Der jüdische Widerstand in Belgien und Auschwitz 17
Wien – Belgien – retour?
Herta Ligeti-Fuchs
[...] Das Schrecklichste war das Appellstehen, stundenlang in der grausamen Kälte, da war es besser, wenn wir nach dem Appell ausrücken mussten. Wir wurden weit weggeführt, mussten sinnlos Steine von einem Platz an den anderen schleppen. Wir sahen andere Häftlinge, auch Männer. Die Bewegung erwärmte uns, aber es war grauenvoll, das sinnlose Steineschleppen, die rohen SS-Weiber und deutschen Kapos, die uns antrieben, in den Holzpantinen erfroren die Zehen, die Füße waren wundgerieben. Es war klar, das Ganze war darauf ausgerichtet, uns zu erledigen, bei der nächsten Selektion waren wir gasreif. Die nächste Selektion erfolgte in den nächsten Tagen. Wir wussten nicht, was sie uns bringen werden. In der Duschanlage mussten wir uns nackt ausziehen und antreten. SS-Männer standen rings um uns. Dann kam der Lagerkommandant Hössler, wir kannten ihn inzwischen schon, sprang auf einen Stuhl und hielt eine Ansprache. Es war eine ungewohnte Ansprache für einen SS-Offizier. Er sagte, er mache keinen Unterschied zwischen Juden und Nichtjuden, Hauptsache, es werde gearbeitet, gut gearbeitet fürs Deutsche Reich, für die Neuordnung, für den endgültigen Sieg. Er sprach in bayrischem Dialekt. Lotte und ich standen nebeneinander. Wir begriffen, das war die Chance, in ein besseres Arbeitskommando zu kommen, wie es uns unsere Saras gesagt hatten. Wir hatten große Angst, auseinandergerissen zu werden. Bis jetzt hatten wir alles zusammen überstanden, die Gestapo, die Folterungen, die Einlieferung nach Malines, den Transport...
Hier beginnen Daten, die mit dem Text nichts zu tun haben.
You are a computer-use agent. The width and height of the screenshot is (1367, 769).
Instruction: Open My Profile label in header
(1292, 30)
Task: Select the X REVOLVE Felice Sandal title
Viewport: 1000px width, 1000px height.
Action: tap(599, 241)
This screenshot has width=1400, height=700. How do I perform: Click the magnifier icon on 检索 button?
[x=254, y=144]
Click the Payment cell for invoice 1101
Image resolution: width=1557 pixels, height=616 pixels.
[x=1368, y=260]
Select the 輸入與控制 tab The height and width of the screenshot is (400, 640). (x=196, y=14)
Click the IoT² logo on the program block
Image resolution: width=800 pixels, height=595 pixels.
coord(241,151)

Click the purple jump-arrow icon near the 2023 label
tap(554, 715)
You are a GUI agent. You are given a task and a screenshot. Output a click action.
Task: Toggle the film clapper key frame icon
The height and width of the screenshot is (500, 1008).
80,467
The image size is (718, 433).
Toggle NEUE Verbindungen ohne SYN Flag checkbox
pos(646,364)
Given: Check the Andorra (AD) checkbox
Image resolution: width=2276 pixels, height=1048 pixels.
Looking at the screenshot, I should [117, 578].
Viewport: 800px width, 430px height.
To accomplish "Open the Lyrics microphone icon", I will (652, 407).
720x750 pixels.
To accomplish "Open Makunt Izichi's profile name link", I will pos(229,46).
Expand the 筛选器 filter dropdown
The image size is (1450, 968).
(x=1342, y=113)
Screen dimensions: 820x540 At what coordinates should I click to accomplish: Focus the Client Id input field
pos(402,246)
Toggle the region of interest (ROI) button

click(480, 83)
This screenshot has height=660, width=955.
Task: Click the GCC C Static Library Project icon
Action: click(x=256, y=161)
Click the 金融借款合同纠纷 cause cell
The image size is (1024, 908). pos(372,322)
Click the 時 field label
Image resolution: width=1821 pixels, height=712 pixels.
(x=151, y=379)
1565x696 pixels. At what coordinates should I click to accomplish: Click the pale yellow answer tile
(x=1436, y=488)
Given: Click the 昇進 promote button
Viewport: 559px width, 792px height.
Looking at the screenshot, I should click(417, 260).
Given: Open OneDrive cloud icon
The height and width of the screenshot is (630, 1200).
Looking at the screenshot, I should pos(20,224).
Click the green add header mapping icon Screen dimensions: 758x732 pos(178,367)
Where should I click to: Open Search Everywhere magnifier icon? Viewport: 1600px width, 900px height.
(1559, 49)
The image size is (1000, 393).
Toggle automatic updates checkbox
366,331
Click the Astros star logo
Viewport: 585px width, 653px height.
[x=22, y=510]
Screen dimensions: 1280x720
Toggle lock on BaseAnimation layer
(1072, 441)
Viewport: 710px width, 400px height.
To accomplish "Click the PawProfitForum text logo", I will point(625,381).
Wir hatten als Schulmädchen zusammen im Bürgerpark gespielt, im Bürgerpark in Wien, im 9. Bezirk, wo wir geboren wurden, aufgewachsen waren. Geboren im selben Jahr, im selben Monat, unter demselben Stern, Sternenschwestern. Wir waren dann, als Hitler kam, zusammen geflüchtet, über die Grenze gelaufen, Lottes Brüder hatten in Belgien auch für mich die Grenzschmuggler bezahlt. Wir haben zusammen die Emigrationsjahre in Brüssel durchgelebt, die beiden fröhlichen bis zum Kriegsausbruch – alles war wundervoll - diese wundervolle Freiheit!
Wir konnten nicht vernünftig gehen, nur hüpfen in buntgeblumten Faltenröcken durchs Leben. Dann die Kriegsjahre. Wir gingen zusammen in die von der Kultusgemeinde errichtete landwirtschaftliche Schule, Umschulungskurse für Palästina. Ein Versuch, die jüdische Jugend zu retten. Aber es gelang nicht, und wir tauchten unter, wurden U-Boote, lebten unter anderen Namen als „Arierinnen“, jahrelang. Als uns bekannte jüdische Kameraden an uns herantraten und fragten, ob wir mitmachen wollen im belgischen Widerstand, im Untergrund gegen die Hitlerokkupanten, sagten wir ja. Wir wurden wegen unserer deutschen Sprachkenntnisse einer speziellen Arbeit zugeteilt: antihitleristisch gesinnte deutsche Soldaten zu finden, sie zu organisieren. Wir machten Bekanntschaft mit deutschen Soldaten in Kaffeehäusern, auf Rummelplätzen, und fanden antihitleristisch gesinnte.